THE PROBLEM: Exact copies of the lines below, from the one with "This screenshot has width=490, height=337." up to and including the one with "You are a computer-use", are what this calls for; leave out pictures.

INPUT DATA:
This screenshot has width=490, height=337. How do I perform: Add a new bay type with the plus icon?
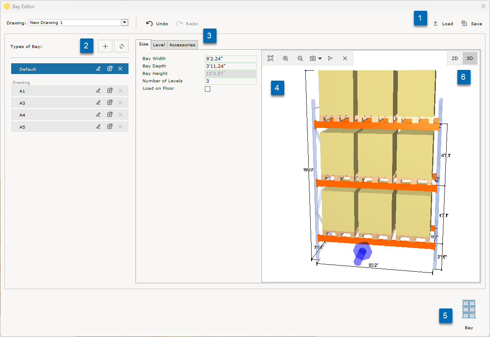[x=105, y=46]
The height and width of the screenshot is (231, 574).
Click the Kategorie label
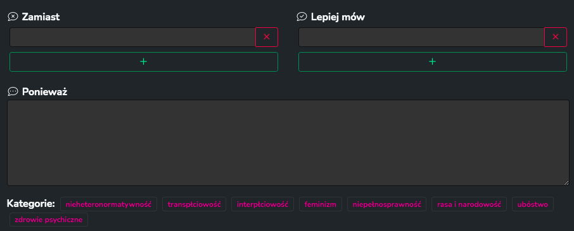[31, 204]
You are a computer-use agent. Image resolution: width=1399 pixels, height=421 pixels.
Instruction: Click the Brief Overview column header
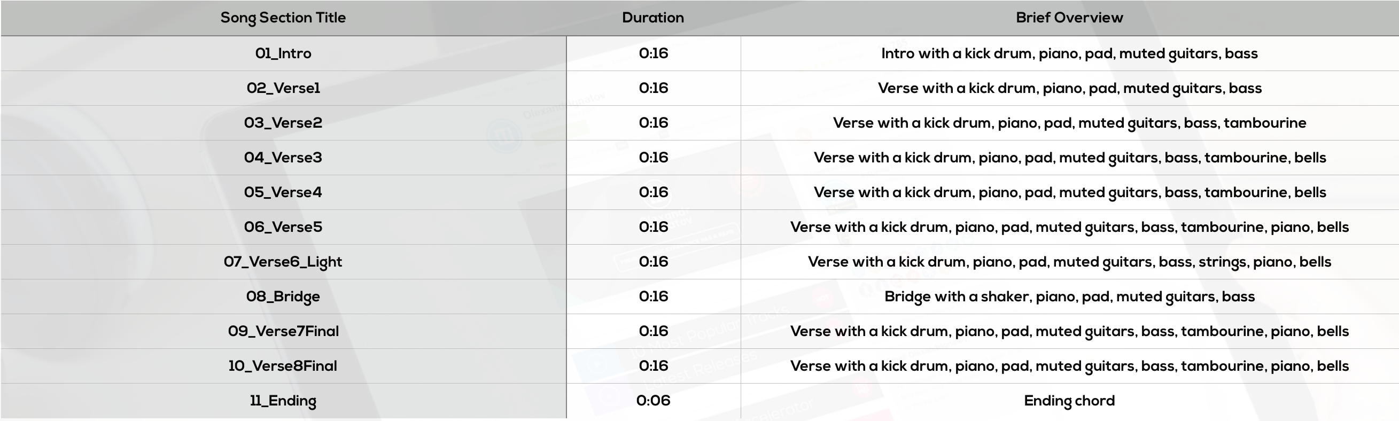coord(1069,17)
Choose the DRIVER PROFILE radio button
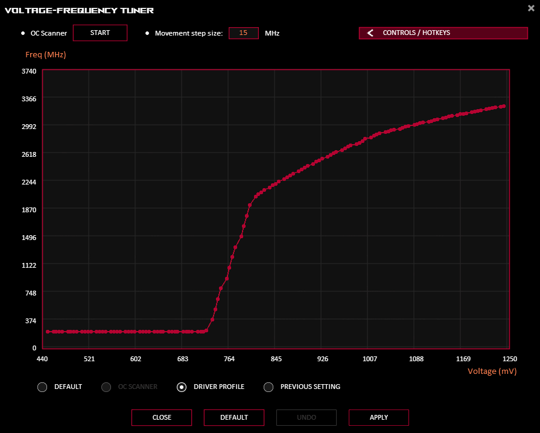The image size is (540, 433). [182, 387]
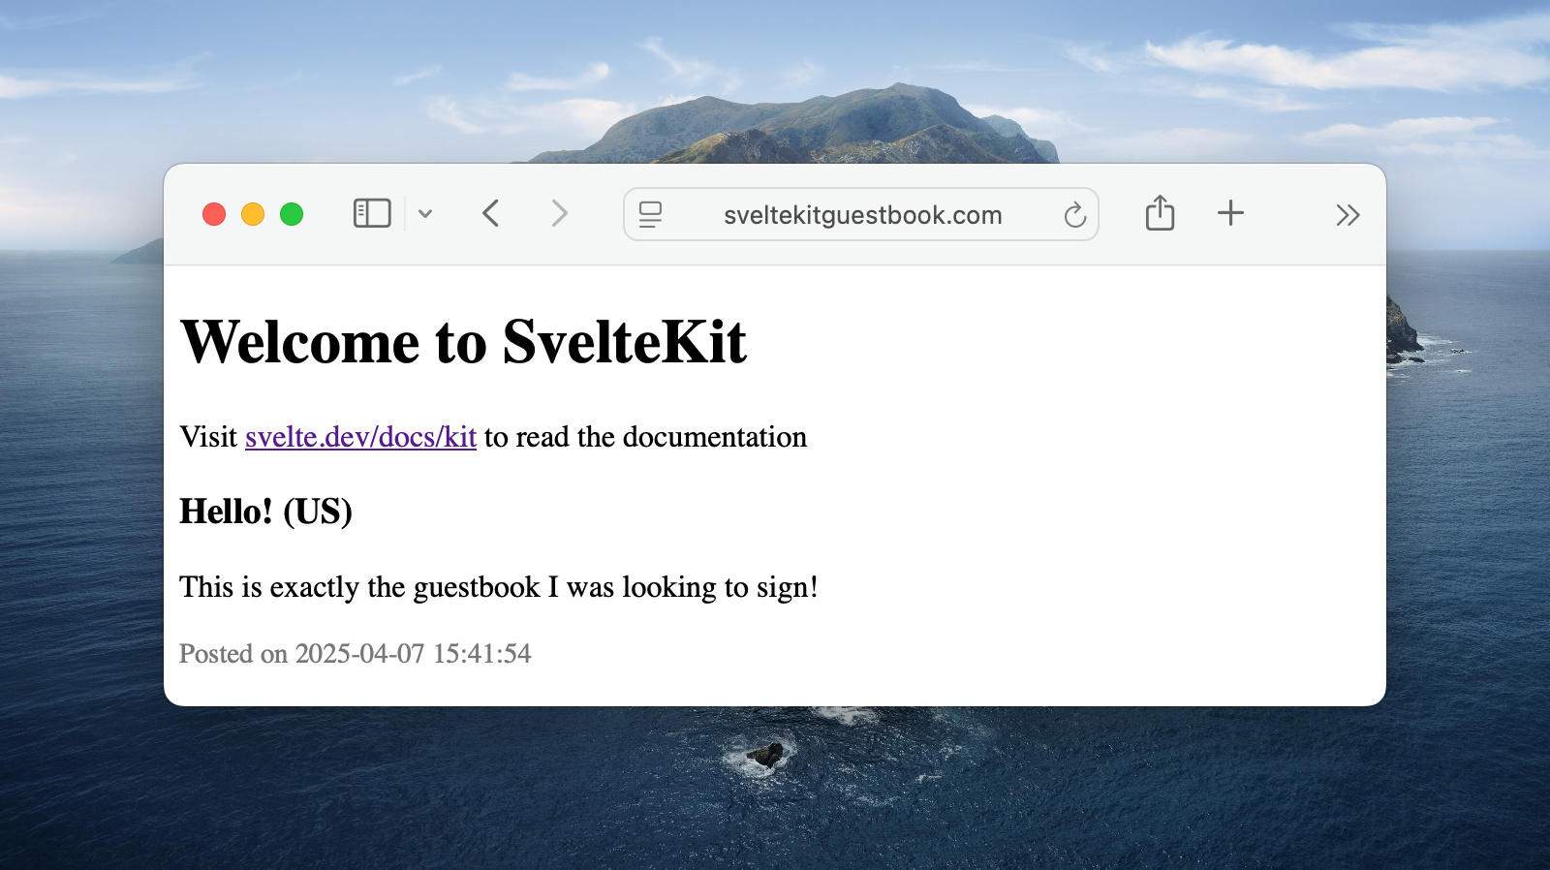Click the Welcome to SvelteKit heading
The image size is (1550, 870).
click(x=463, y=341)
==
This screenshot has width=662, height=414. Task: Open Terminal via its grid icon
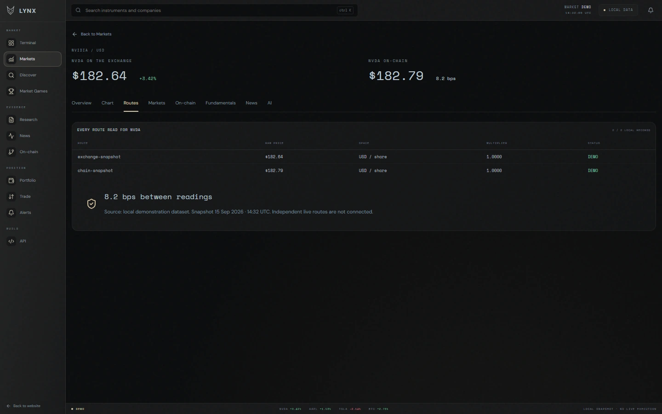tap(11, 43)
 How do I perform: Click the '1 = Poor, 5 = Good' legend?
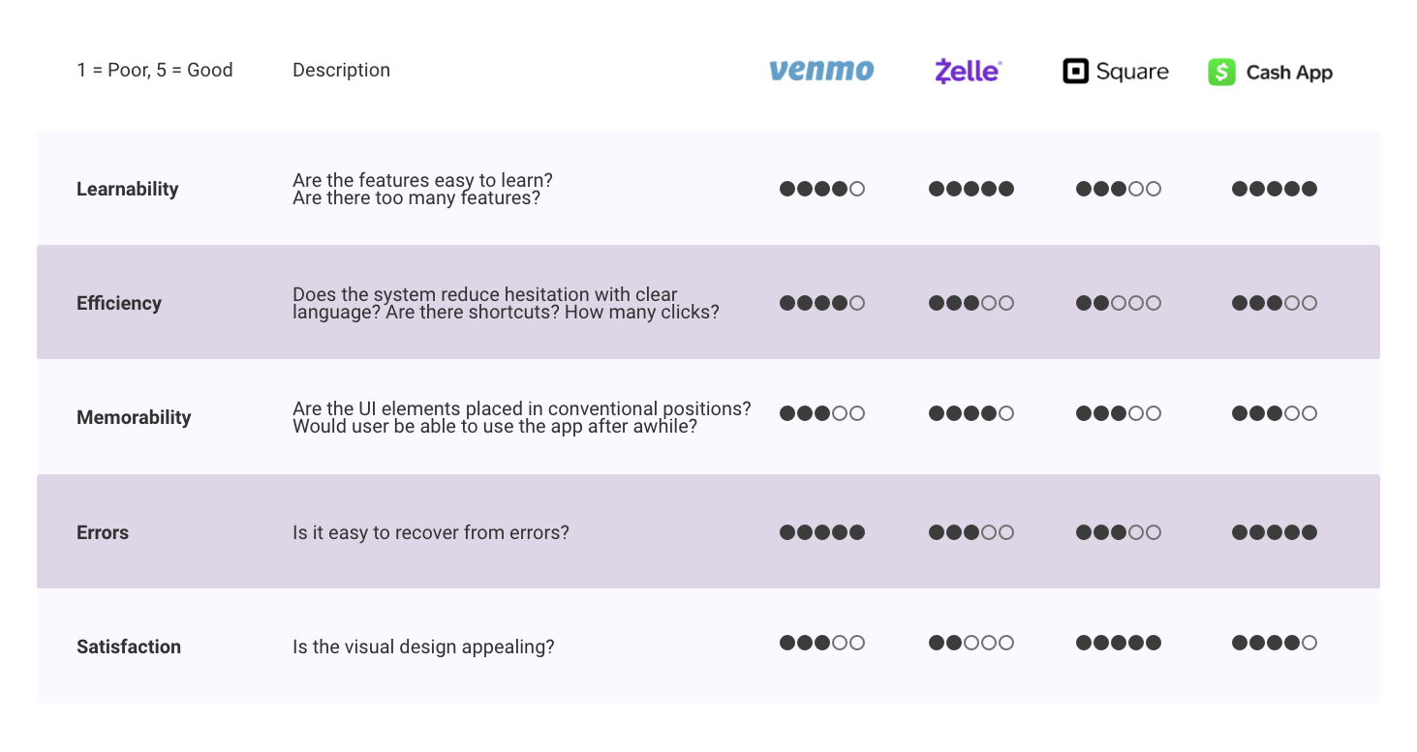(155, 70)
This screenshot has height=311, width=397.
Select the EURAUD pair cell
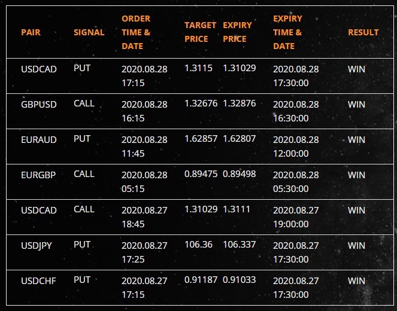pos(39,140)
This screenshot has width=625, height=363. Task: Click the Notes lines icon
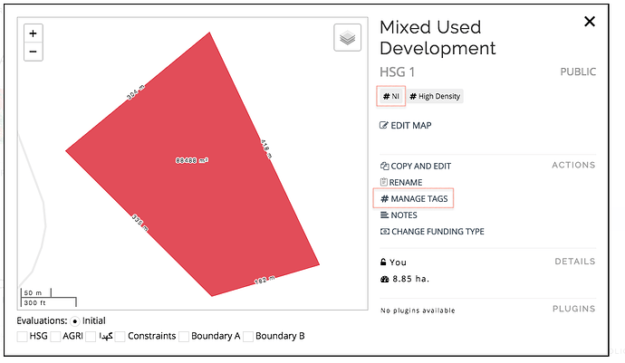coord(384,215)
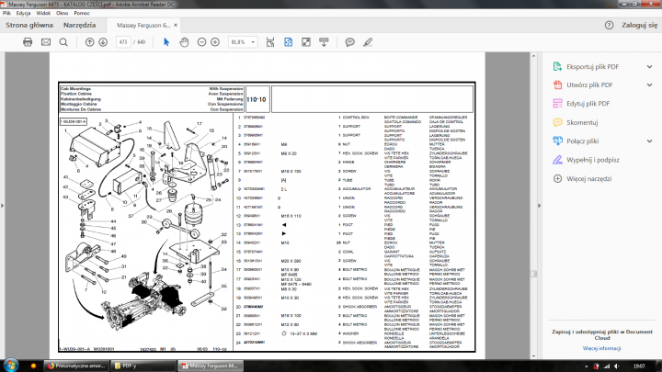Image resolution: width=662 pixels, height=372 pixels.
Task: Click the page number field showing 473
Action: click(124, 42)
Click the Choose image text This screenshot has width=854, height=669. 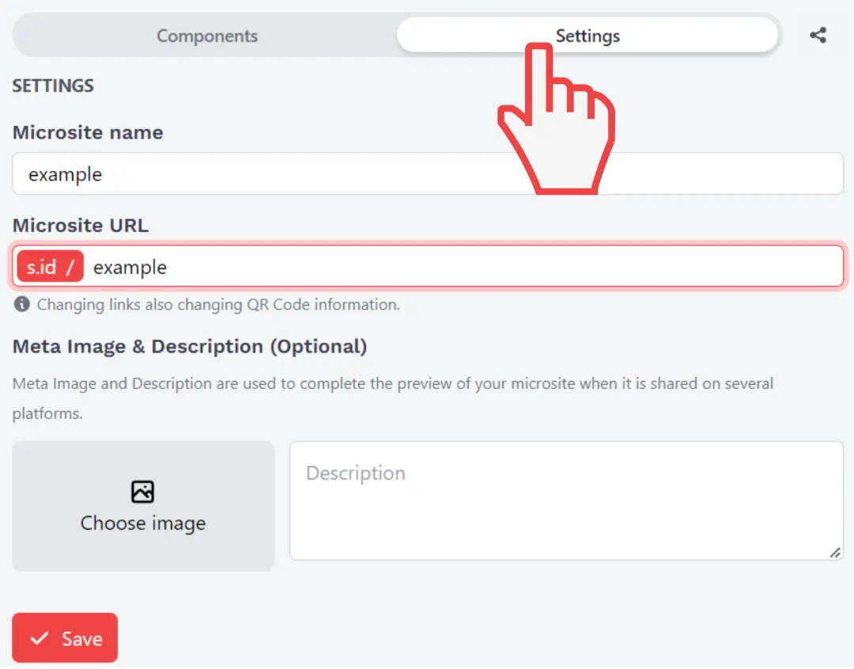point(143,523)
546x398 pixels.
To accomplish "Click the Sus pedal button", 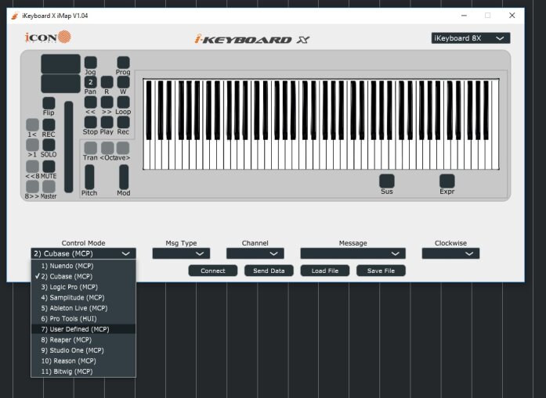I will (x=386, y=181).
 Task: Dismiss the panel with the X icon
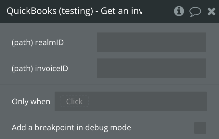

WRITTEN ANSWER:
This screenshot has width=490, height=337. How do I perform: Add a new bay type with the plus icon?
[x=105, y=46]
The height and width of the screenshot is (231, 574).
Click the Kategorie label
[31, 204]
You are a computer-use agent. Image resolution: width=1399 pixels, height=421 pixels.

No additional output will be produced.